Croatian Property Market at Risk of Collapse? EU Sends Warning to Country

Lauren Simmonds

Updated on:

Zagreb
Zagreb

As Poslovni Dnevnik writes, the aforementioned EU warnings were sent to Croatia, Hungary, Liechtenstein and Slovakia. In addition, recommendations were sent to Germany and Austria after they both failed to meet the requirements of the ESRB from back in 2016 and 2019, as reported by Index.

“Financial stability risks related to residential the property market continued to grow in the context of macroeconomic risks associated with the coronavirus pandemic and the continued strong dynamics of the property market, housing loans and household indebtedness. The key vulnerabilities highlighted in the ESRB’s assessment are medium-term in nature and relate to the rapid rise in property prices and the possible overvaluation of residential real estate, the level and dynamics of household indebtedness, the growth of housing loans and signs of easing lending standards,” it was said,

A special warning for Croatia in regard to the Croatian property market notes that “after a long period of correction and subdued growth, real property price growth accelerated to 8% year on year back in early 2019.”

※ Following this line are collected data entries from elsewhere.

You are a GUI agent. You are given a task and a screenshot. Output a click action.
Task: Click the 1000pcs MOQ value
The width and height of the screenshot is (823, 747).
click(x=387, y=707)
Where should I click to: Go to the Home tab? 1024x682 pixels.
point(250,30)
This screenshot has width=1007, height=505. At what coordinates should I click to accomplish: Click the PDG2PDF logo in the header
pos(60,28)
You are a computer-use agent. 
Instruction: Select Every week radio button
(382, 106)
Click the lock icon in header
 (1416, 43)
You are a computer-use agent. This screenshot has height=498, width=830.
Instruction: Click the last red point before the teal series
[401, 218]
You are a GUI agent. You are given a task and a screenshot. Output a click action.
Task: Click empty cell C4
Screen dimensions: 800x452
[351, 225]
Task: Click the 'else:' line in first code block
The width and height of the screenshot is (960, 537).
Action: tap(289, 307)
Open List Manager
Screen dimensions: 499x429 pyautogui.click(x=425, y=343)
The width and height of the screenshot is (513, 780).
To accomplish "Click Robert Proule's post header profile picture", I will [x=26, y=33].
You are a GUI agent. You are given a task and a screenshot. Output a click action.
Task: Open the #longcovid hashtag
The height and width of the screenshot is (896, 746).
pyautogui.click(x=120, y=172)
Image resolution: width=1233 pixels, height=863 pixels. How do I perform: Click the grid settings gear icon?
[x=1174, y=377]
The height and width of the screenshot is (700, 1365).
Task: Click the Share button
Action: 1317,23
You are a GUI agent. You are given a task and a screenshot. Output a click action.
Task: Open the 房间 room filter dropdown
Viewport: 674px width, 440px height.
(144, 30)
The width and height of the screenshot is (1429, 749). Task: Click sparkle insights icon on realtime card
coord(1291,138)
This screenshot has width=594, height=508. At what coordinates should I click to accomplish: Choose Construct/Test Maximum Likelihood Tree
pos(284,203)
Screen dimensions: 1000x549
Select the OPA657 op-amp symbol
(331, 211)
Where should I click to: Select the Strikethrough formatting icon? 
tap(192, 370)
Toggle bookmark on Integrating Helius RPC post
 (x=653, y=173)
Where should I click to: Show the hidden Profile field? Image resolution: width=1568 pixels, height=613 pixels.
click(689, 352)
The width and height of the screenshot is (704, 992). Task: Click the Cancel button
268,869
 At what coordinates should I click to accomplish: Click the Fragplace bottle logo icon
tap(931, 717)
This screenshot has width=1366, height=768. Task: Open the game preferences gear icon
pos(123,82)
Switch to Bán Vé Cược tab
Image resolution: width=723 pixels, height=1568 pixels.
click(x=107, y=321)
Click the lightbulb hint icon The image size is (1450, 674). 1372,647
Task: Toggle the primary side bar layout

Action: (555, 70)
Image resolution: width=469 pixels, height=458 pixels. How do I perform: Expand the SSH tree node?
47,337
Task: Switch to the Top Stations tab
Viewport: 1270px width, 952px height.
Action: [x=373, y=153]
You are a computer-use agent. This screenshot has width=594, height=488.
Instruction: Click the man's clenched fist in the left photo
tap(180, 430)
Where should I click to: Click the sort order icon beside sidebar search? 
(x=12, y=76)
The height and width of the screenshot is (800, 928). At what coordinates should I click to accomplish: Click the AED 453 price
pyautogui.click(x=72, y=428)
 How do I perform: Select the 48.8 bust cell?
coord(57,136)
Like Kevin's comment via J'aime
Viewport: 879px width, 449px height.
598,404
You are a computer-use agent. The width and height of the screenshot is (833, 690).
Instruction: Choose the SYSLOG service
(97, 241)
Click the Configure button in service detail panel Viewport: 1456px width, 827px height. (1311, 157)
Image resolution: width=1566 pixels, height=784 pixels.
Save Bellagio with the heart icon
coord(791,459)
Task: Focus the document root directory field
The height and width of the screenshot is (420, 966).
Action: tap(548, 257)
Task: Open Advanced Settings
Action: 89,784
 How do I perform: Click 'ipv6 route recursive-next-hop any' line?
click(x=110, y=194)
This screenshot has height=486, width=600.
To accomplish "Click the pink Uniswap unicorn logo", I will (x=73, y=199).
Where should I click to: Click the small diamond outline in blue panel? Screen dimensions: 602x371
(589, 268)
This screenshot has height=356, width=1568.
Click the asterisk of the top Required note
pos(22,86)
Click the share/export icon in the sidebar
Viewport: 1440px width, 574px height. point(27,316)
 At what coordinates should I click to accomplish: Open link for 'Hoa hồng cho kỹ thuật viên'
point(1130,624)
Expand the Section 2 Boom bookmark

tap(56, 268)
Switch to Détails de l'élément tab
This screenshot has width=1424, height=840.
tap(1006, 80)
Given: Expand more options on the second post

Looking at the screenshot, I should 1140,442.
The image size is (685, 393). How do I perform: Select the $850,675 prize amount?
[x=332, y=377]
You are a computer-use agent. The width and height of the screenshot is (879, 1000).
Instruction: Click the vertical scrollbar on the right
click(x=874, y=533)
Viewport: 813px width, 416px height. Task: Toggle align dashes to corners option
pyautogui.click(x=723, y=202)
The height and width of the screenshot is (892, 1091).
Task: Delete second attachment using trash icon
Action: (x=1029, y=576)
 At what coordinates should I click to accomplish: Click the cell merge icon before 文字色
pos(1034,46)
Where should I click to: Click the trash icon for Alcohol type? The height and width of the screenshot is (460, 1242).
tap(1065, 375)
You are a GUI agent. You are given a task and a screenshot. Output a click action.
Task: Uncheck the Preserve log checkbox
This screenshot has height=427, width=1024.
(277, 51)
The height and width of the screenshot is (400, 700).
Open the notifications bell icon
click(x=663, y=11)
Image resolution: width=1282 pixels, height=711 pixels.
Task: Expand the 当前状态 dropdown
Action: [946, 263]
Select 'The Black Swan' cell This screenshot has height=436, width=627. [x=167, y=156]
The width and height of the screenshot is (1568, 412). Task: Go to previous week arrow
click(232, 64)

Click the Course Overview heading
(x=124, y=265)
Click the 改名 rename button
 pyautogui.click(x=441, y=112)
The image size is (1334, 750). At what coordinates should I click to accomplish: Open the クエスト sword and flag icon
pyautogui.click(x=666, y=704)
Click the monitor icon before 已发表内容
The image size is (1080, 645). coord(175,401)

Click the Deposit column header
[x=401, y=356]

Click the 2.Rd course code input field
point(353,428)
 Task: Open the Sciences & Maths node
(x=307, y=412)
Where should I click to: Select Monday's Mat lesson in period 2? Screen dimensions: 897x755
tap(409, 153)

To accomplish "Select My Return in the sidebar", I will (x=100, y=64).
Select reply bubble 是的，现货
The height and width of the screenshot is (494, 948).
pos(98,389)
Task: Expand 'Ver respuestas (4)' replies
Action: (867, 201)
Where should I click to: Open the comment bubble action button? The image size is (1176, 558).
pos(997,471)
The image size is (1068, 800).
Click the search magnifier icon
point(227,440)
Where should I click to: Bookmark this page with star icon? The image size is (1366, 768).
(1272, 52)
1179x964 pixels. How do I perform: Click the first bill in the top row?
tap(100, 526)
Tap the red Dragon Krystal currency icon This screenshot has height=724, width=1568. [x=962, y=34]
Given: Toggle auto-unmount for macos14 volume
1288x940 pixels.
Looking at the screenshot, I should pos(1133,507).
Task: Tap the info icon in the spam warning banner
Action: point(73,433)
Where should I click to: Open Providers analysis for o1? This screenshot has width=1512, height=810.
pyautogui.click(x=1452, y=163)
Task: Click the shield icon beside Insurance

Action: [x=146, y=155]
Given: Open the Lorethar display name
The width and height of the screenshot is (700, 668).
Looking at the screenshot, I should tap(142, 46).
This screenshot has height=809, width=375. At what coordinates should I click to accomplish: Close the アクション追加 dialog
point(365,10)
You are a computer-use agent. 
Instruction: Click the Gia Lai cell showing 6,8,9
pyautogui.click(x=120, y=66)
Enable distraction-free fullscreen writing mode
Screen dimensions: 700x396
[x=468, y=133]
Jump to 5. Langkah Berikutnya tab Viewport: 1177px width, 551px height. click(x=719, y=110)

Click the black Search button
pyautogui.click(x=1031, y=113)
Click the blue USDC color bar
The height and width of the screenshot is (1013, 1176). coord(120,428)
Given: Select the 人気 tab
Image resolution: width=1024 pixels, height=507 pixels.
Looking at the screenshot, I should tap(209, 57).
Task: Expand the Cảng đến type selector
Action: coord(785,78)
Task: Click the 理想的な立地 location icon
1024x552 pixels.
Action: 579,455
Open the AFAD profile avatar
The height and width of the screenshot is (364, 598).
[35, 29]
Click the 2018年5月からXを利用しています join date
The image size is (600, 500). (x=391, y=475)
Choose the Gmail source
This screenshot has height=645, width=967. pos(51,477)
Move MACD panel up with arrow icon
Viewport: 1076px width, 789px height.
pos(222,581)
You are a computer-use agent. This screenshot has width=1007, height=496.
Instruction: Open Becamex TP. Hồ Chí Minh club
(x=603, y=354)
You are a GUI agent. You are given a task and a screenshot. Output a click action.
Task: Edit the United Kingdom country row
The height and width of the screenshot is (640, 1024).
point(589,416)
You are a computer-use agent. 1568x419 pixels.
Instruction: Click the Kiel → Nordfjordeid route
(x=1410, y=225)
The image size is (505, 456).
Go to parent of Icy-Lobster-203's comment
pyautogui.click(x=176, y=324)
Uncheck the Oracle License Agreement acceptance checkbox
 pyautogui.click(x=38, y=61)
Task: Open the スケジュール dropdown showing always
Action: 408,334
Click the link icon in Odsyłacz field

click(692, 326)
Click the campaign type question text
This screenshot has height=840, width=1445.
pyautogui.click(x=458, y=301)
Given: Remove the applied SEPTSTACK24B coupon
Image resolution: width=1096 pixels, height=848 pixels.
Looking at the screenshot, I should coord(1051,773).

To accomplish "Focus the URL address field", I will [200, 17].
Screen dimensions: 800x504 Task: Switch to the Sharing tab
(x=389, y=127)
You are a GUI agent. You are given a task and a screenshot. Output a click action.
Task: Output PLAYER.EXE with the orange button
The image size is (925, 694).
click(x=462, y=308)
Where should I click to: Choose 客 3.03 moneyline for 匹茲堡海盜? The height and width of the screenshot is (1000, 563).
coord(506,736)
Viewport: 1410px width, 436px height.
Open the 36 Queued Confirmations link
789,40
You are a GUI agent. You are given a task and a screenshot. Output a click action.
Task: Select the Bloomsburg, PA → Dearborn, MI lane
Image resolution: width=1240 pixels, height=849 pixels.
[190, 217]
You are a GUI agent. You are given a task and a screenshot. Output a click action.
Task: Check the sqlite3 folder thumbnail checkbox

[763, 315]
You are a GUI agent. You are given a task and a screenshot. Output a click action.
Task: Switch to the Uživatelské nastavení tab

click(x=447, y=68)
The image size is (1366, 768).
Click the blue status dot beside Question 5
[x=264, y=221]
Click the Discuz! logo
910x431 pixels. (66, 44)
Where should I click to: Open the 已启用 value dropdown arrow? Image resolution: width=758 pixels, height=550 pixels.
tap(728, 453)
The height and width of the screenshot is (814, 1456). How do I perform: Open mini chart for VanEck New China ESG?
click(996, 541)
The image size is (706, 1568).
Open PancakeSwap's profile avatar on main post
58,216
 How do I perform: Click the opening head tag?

“According to the estimates of the Croatian National Bank (CNB/HNB), property prices are increasingly deviating from their long-term basis. This is influenced by a number of supply and demand factors. First of all, in some regions, a significant part of the demand for housing comes from foreigners (about 10% in total). While total transaction activity was lower after the outbreak of the coronavirus pandemic, the share of foreign buyers remained at pre-crisis levels.

Secondly, Croatia suffered two earthquakes back in 2020, both of them hitting the Zagreb region and causing significant property damage. These events revealed some shortcomings in the quality of standards of the housing built before the 1960s. As a result, fewer apartments were advertised for sale, potentially leading to higher overall price levels. At the same time, the gradual reconstruction of damaged housing, the cost of which is estimated at 23% of gross domestic product (GDP) in 2020, could increase house prices through greater construction activity.

Finally, back in 2020, the Croatian Government extended the housing subsidy scheme, which has now been in force since the end of 2017, and provides higher subsidy rates in less developed regions for the purchase of the first real estate,” the warning about the Croatian property market reads.

Although only about half of housing transactions are financed through loans, according to the ESRB, real growth in mortgage lending accelerated back during the second half of 2019, and especially during 2020. It averaged approximately 7.5% between January and August 2021.

“To some extent, this dynamic has been driven by the state housing subsidy system, with an increase in the share of subsidised loans from 18% in 2019 to 35% in 2020. Many new loans have been state-subsidised loans. In addition, in the first half of 2021, in the case of some new loans, the maturity exceeded 30 years. In June 2021, the share of mortgage loans represented about 12% of the real estate market in Croatia,” it has been stated.

“At the same time, household indebtedness in Croatia is relatively low compared to other EU countries. During 2020, loans to households increased in real terms, but at lower rates than loans to apartments. This was the result of a decline in general consumer confidence, while government subsidy schemes for housing maintained a high level of demand for real estate,” it added.

The EU has since called for the adoption of measures that would prevent “an increase in household indebtedness, ie state subsidies for housing loans.”

Finally, the ESRB states that there is “potential for serious negative consequences for the economy” in Croatia in regard to the Croatian property market and its risks.

“The ESRB believes that the key problems are the rapid growth of retail loans and the overestimation of real estate prices due to the lack of explicit measures that could mitigate the risks associated with residential real estate and the real estate sector,” as reported by Index.